Computers and I don’t get along. It isn’t their fault nor is it mine, we are a little like Donald Trump, and reality we never seem to be on the same page. I told you years ago (1997 now that I think about it, so you might not remember this) I once wrote 60 or so pages using Word Perfect.  When I shut it down for the day, it asked me if I wanted to save my work ‘yes or no’ I clicked ‘no’ and it was gone into the ether or wherever scholarly things go.

I mentioned it to Randy Richmond, the managing editor of the Packet and Times at the time. Randy said it was God’s way of telling me that it wasn’t quite right and needed to be rewritten. A day later I did it again. This time Randy said that it was God’s way of saying I was stupid. He was bang on of course, but he didn’t have to put it so bluntly. 

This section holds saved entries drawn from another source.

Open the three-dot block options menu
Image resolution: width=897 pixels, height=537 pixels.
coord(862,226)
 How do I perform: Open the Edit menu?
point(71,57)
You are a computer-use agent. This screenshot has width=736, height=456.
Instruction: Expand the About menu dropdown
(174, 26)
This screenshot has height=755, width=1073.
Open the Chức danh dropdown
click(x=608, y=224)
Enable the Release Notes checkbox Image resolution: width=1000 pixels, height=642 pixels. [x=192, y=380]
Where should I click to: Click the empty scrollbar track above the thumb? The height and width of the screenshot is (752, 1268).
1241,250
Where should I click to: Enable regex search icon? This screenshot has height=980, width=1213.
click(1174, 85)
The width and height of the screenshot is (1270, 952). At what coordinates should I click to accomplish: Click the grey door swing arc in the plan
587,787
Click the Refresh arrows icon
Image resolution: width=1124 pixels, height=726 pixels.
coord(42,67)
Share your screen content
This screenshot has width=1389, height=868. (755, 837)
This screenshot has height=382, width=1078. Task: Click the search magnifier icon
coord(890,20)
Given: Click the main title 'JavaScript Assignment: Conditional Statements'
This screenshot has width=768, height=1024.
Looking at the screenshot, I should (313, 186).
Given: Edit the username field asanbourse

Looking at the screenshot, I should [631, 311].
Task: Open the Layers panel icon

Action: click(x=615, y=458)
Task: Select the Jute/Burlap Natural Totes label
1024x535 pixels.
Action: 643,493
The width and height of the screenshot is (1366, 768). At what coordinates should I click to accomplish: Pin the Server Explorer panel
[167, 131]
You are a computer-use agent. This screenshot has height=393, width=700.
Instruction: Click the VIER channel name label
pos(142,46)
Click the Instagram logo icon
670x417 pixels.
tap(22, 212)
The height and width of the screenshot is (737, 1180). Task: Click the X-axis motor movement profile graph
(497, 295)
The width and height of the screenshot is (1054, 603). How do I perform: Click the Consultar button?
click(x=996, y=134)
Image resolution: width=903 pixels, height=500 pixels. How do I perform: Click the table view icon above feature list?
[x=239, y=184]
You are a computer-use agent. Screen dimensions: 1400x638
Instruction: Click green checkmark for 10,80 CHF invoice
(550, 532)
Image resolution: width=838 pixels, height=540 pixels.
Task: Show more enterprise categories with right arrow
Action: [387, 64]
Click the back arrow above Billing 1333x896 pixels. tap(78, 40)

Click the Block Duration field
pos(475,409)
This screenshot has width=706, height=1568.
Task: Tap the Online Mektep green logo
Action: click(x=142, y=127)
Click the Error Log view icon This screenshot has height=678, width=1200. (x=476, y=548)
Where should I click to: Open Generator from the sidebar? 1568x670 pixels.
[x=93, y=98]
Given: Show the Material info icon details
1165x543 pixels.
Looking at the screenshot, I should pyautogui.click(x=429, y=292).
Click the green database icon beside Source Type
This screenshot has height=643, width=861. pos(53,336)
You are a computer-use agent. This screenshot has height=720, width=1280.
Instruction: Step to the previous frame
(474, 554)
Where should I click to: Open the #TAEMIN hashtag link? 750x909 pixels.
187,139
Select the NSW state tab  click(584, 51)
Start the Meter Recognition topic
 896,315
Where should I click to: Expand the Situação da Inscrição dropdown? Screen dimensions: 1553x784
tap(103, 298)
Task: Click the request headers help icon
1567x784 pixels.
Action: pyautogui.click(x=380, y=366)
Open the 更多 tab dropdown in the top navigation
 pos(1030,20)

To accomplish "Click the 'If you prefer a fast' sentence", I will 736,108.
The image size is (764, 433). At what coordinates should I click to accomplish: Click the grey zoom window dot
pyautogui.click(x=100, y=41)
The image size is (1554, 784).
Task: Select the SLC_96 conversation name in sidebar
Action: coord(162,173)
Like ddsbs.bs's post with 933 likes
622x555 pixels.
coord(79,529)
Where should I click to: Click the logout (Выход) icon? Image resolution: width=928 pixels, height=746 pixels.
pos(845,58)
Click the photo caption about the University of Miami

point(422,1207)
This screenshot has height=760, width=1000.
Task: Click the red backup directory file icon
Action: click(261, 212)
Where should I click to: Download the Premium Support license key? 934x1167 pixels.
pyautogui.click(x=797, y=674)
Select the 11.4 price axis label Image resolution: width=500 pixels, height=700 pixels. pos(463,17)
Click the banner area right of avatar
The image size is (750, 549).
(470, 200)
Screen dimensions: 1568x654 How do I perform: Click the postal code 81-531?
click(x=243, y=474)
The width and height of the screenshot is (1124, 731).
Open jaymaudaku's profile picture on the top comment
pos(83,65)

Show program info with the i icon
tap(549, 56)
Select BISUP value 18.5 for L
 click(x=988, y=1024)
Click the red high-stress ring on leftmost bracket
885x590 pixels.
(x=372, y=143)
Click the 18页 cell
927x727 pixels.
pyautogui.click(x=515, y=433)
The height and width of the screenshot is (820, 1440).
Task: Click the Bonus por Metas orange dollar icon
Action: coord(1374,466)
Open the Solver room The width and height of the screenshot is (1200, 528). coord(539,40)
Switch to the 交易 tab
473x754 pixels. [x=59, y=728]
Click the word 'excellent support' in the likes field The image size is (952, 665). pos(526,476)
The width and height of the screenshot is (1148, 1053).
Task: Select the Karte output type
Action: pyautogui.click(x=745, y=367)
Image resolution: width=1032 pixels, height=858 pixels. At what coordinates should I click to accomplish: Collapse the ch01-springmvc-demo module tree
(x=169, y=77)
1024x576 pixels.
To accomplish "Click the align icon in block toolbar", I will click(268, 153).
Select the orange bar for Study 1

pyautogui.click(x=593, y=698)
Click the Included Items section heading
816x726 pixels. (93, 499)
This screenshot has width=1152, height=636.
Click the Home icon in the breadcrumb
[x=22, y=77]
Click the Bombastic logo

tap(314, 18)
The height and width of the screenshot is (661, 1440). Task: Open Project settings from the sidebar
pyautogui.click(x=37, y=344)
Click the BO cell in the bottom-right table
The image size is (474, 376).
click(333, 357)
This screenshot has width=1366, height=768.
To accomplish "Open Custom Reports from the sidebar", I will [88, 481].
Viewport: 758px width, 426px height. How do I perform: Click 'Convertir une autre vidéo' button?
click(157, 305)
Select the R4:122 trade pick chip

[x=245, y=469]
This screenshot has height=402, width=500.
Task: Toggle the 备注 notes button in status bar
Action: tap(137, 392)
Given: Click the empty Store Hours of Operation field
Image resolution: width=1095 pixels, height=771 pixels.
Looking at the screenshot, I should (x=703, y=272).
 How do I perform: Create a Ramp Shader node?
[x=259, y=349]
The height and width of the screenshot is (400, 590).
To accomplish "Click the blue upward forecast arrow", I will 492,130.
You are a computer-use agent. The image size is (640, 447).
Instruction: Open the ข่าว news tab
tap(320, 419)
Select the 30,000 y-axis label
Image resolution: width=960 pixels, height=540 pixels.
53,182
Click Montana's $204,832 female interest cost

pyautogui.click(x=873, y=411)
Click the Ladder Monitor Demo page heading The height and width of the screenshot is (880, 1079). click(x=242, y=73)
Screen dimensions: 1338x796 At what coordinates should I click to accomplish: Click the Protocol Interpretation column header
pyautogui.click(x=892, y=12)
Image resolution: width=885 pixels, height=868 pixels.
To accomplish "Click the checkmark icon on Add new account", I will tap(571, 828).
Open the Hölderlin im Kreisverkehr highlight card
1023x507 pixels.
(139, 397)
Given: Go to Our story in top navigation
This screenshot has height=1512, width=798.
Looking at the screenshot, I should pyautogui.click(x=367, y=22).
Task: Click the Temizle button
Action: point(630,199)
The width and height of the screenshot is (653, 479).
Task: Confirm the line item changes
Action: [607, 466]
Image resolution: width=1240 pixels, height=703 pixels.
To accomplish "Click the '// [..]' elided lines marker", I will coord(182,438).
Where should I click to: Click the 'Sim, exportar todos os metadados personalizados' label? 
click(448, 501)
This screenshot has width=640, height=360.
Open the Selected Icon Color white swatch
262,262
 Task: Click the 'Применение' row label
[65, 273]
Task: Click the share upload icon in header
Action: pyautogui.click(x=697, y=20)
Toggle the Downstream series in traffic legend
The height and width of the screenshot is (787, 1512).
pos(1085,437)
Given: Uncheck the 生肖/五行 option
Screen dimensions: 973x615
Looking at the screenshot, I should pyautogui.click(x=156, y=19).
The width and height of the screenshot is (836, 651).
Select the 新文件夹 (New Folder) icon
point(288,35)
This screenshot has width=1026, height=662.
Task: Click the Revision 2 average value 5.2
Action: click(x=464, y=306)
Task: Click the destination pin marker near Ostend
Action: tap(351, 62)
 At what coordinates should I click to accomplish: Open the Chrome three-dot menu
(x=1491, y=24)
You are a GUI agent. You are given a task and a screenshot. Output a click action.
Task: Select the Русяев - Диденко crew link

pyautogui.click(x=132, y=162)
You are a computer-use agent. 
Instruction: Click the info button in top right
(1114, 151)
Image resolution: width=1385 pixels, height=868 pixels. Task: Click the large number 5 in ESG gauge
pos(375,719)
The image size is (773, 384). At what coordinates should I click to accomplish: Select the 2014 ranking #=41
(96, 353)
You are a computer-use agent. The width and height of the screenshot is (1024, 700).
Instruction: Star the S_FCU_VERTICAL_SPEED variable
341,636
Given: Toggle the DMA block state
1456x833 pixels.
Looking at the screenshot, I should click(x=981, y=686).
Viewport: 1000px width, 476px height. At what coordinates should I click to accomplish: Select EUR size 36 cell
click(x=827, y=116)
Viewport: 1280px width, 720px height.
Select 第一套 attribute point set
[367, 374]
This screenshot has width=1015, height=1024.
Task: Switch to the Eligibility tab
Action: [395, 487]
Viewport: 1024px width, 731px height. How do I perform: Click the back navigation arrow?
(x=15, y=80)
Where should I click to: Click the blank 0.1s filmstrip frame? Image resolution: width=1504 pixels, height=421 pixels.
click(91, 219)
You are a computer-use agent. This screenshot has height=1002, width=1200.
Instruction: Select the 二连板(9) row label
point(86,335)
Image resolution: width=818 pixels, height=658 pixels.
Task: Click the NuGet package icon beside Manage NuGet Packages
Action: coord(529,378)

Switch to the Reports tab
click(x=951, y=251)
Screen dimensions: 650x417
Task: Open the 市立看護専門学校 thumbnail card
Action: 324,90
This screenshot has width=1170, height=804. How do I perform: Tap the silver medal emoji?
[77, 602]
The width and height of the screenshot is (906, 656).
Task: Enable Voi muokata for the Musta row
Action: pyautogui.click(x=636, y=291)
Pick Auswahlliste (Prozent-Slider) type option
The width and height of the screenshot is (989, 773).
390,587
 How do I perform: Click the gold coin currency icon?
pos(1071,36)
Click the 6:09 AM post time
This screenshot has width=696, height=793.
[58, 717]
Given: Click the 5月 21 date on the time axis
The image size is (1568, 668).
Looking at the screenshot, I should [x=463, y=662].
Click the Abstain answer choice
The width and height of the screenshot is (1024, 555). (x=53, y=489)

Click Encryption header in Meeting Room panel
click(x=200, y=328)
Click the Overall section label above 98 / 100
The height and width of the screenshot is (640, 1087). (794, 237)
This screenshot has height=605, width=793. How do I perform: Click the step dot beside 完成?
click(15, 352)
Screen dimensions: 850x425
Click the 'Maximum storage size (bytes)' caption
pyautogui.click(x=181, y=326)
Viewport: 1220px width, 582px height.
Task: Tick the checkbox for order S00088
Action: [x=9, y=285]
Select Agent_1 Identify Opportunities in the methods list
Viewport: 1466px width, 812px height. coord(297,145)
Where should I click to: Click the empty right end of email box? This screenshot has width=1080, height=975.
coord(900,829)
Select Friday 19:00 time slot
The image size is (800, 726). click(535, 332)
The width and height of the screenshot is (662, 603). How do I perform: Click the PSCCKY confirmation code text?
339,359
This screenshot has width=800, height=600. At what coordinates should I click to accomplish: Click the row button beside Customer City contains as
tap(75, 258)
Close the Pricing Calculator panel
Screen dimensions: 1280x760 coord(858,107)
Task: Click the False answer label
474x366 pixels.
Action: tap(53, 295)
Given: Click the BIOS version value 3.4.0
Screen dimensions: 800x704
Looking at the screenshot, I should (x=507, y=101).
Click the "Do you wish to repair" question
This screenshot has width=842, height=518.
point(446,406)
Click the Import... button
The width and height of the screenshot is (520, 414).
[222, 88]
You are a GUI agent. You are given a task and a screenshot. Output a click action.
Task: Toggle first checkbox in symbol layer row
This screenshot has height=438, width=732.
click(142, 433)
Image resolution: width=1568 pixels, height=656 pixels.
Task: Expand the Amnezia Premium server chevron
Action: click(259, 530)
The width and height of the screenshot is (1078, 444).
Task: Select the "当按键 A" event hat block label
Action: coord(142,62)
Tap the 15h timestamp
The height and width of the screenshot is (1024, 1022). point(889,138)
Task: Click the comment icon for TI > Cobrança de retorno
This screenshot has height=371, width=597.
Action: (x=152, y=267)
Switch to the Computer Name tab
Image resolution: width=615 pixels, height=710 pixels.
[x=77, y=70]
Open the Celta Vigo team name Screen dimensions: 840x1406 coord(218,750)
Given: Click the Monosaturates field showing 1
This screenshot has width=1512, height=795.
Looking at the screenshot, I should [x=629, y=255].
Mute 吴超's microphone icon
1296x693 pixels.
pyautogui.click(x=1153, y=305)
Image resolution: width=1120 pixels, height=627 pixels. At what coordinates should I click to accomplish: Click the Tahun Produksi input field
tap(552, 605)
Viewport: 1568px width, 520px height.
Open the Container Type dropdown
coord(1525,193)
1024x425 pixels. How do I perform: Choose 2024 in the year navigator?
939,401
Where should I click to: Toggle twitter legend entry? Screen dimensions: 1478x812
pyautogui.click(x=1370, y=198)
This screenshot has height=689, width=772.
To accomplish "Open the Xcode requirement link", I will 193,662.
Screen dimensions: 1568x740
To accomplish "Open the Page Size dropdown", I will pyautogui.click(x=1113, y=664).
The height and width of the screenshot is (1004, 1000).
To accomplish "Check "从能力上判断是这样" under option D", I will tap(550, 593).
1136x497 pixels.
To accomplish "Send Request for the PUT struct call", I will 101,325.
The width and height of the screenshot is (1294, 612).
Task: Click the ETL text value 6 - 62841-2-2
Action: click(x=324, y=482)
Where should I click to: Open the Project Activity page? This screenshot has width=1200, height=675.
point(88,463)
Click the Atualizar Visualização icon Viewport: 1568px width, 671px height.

If you are but a child in your 60s or 70s you may not remember the dot-matrix printers, but they chugged along hour after hour printing from boxes of paper with holes along the side. I’m not going to explain the process since I can’t, and you won’t understand it if I could, which I won’t because I don’t either.

I once printed a few chapters of a book and started at 8:30 in the morning. It was still chugging away at dinnertime.  I know I shouldn’t have used the word ‘chugging’ since I had already used ‘chugged’ but there is no other way to say it. If they had printed the Bible on dot-matrix, the monks and scribes would just be getting to the Red Sea business. But that was the extent of my print technology. 

We have an HP Deskjet 3600 printer now that Mary bought back when the world was young. It wouldn’t work with the new computer. I tried everything – even reading the instructions which I never do – but nothing. It just sat there staring at me. This morning it started to work. The only thing I can think of is the fairies took pity on me, or got sick of hearing me sob, and flitted in during the middle of the night and reinstalled it.  

Everything is working now except I still have thousands of files in there that I can’t get at. I can see them, but I don’t know how to move them into Microsoft’s new version of my beloved Word 2010. I am torn between struggling through acres of instructions or calling Bill Gates. I think I will do neither; I am going to get out a box of Kleenex and take a chance with the fairies.